Pour assurer la pérennité de leur entreprise, ces propriétaires ont bien sûr besoin de conseils et d'accompagnement, mais aussi d'aides financières sous forme de subventions, de mesures fiscales ou encore de financement. S'ils préfèrent avoir recours à des professionnels et à des spécialistes pour les accompagner dans leur processus de transmission, ils espèrent aussi pouvoir compter sur une aide gouvernementale pour les appuyer et soutenir la démarche des repreneurs. Éponger une dette et retrouver un bon équilibre passe aussi par la croissance, et au strict minimum, par le maintien de celle-ci. Il semble qu'on veuille plutôt privilégier les augmentations de taxes et autres péages et les compressions budgétaires tous azimuts. Encore faut-il qu'elles soient faites aux bons endroits !
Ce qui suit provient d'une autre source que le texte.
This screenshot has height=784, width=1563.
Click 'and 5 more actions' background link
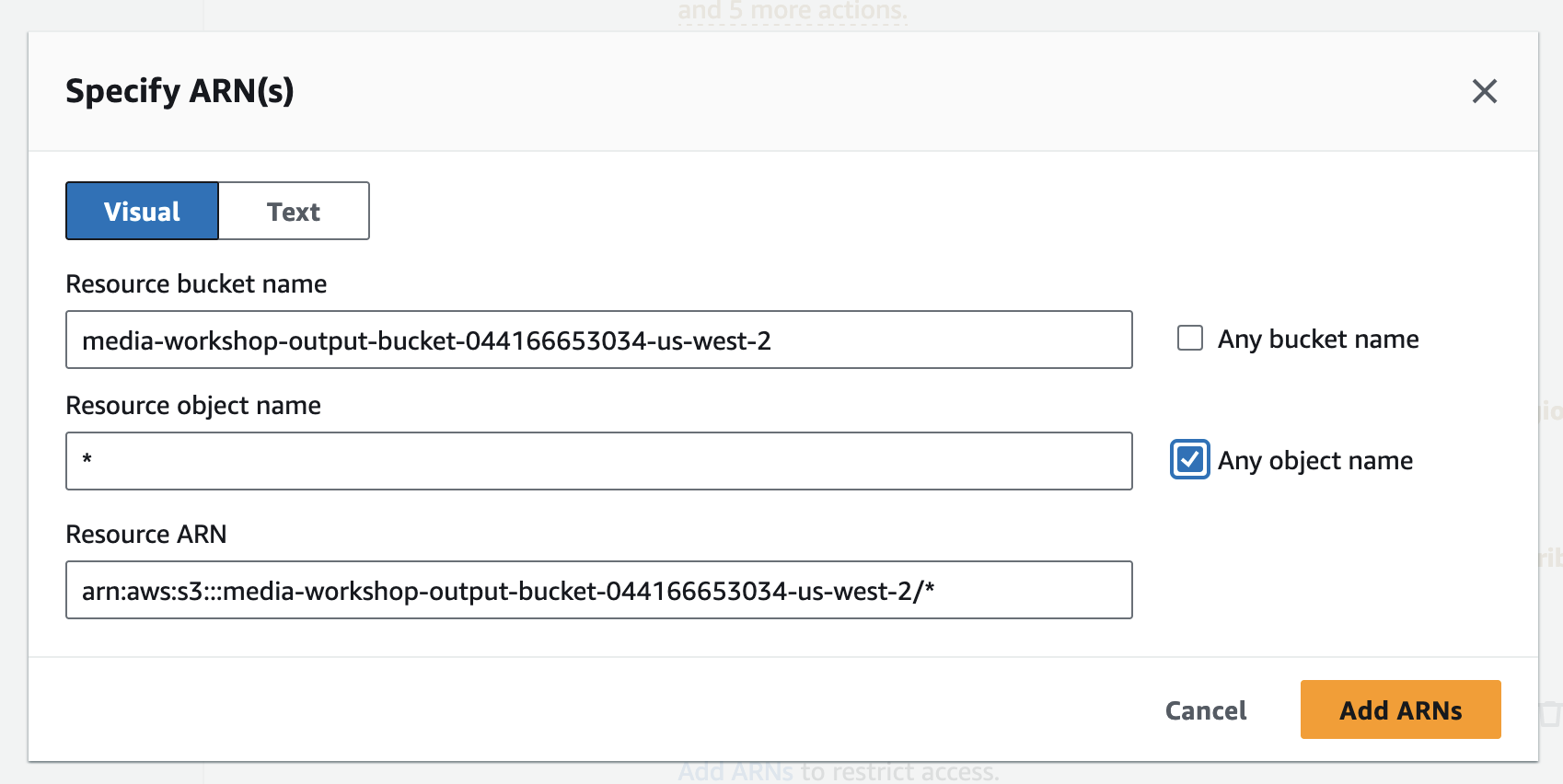tap(792, 12)
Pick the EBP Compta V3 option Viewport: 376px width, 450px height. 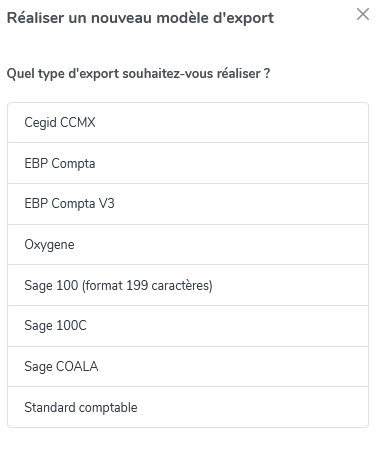(x=188, y=204)

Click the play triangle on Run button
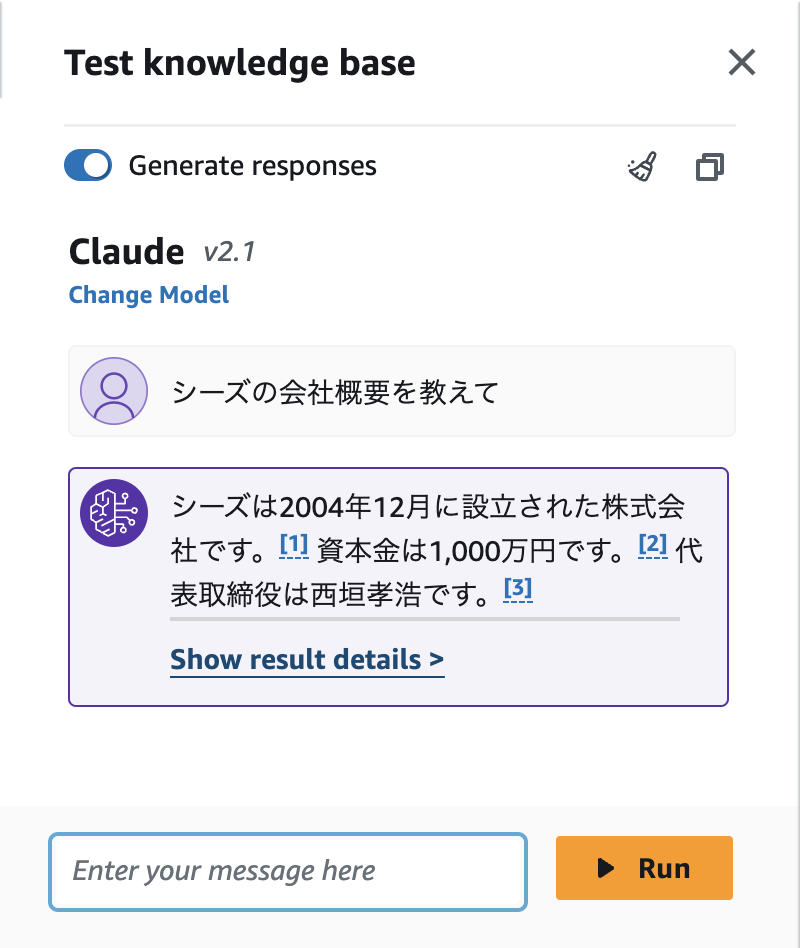click(605, 868)
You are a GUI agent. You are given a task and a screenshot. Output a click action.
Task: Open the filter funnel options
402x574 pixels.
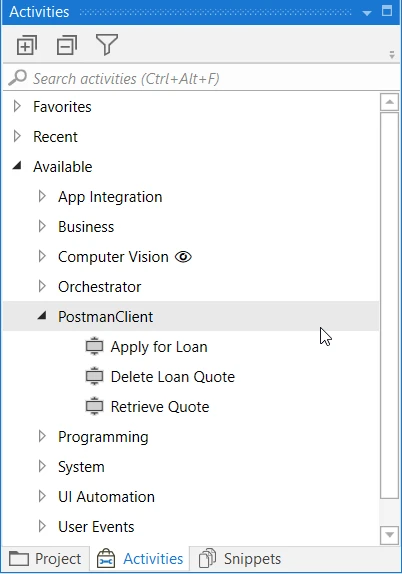click(107, 45)
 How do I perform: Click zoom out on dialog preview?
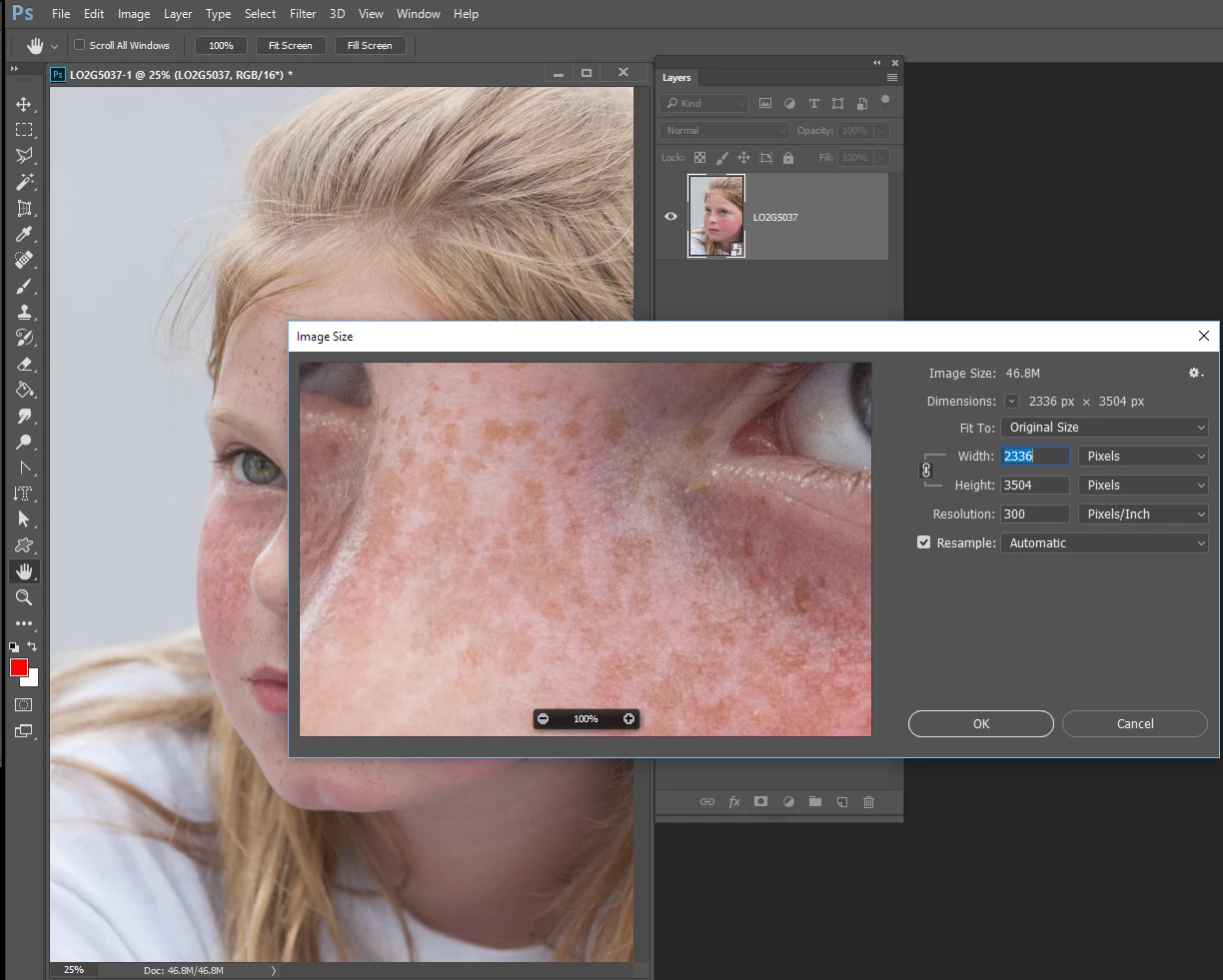pyautogui.click(x=543, y=719)
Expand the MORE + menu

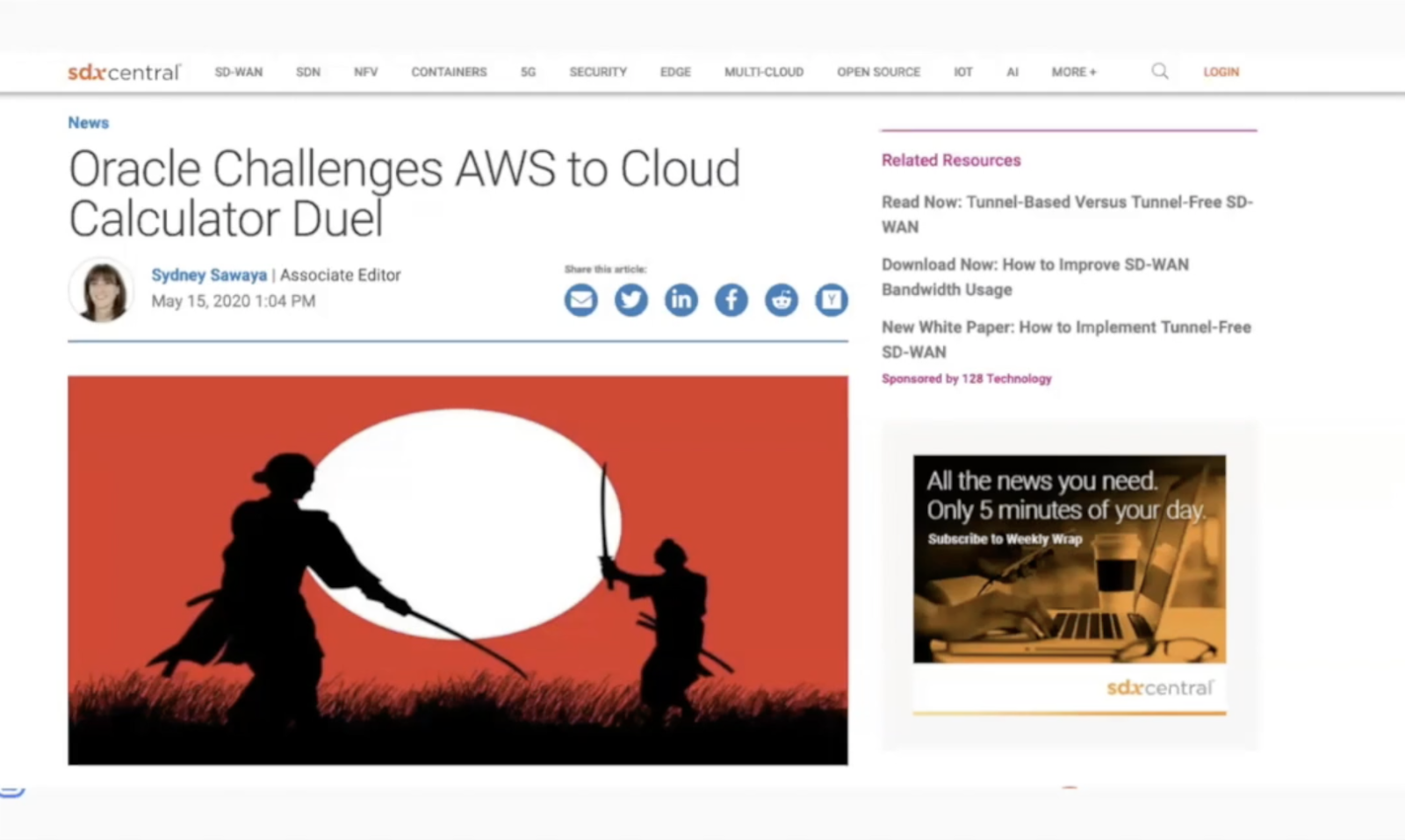(1074, 72)
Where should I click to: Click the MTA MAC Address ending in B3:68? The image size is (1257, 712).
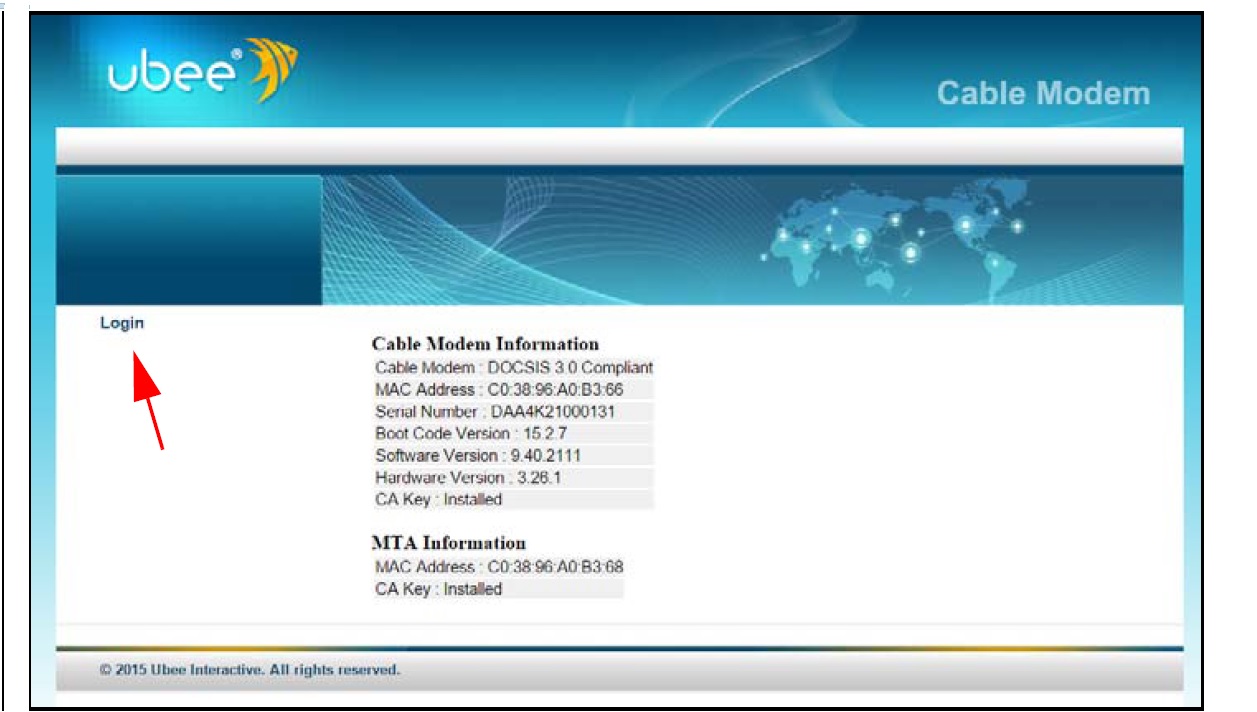[x=499, y=567]
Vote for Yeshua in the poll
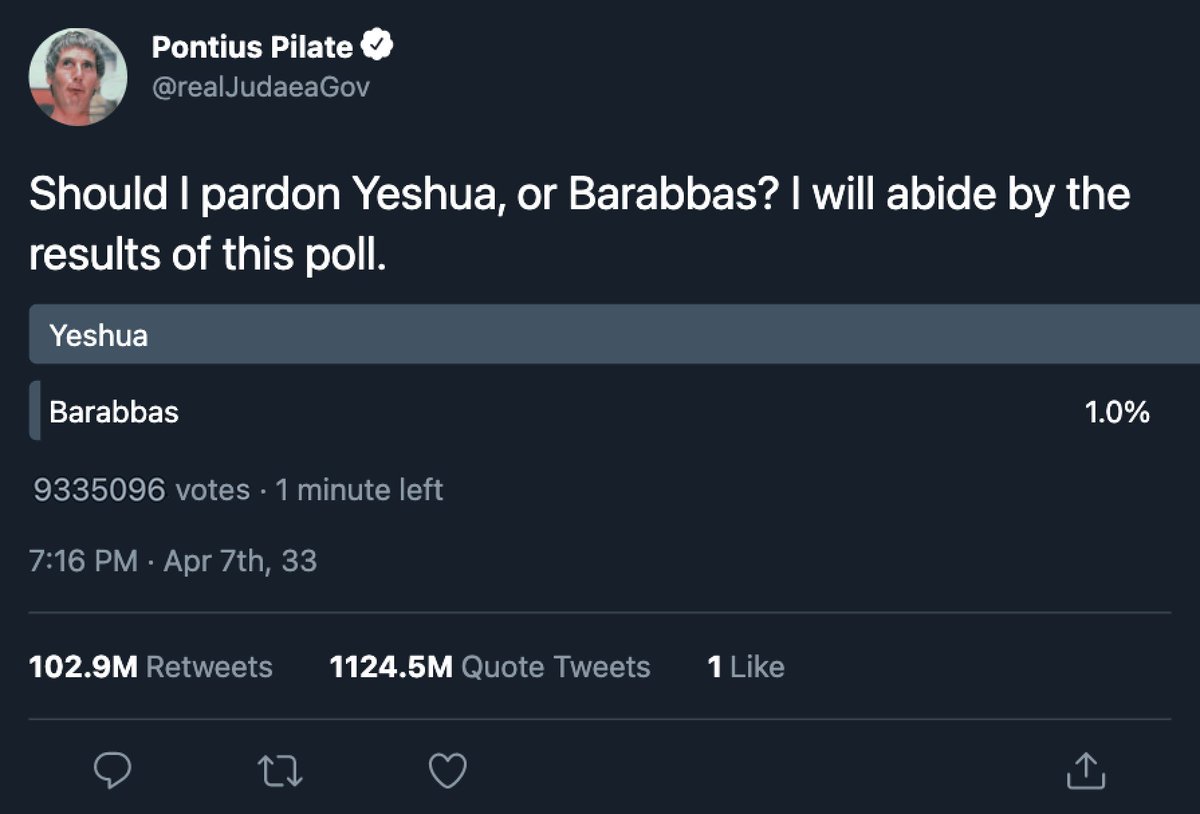 tap(614, 335)
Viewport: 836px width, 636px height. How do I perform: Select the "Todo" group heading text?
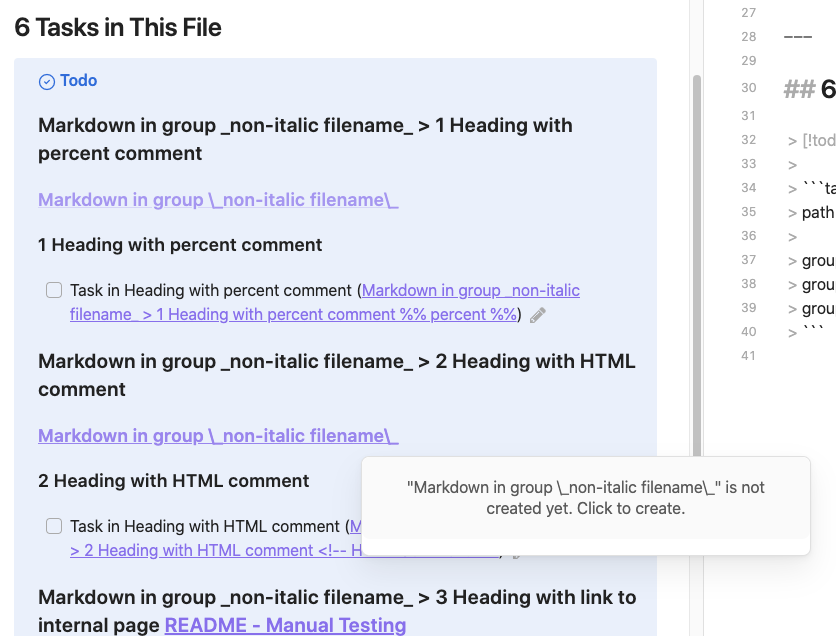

Danièle Henkel a fondé son entreprise en 1997, un an après avoir créé et commercialisé le gant Renaissance, distribué partout dans le monde. Mme Henkel a été plusieurs fois récompensée pour ses qualités de visionnaire et son esprit entrepreneurial. Elle est juge dans la téléréalité à caractère entrepreneurial Dans l'oeil du dragon, diffusée à Radio-Canada.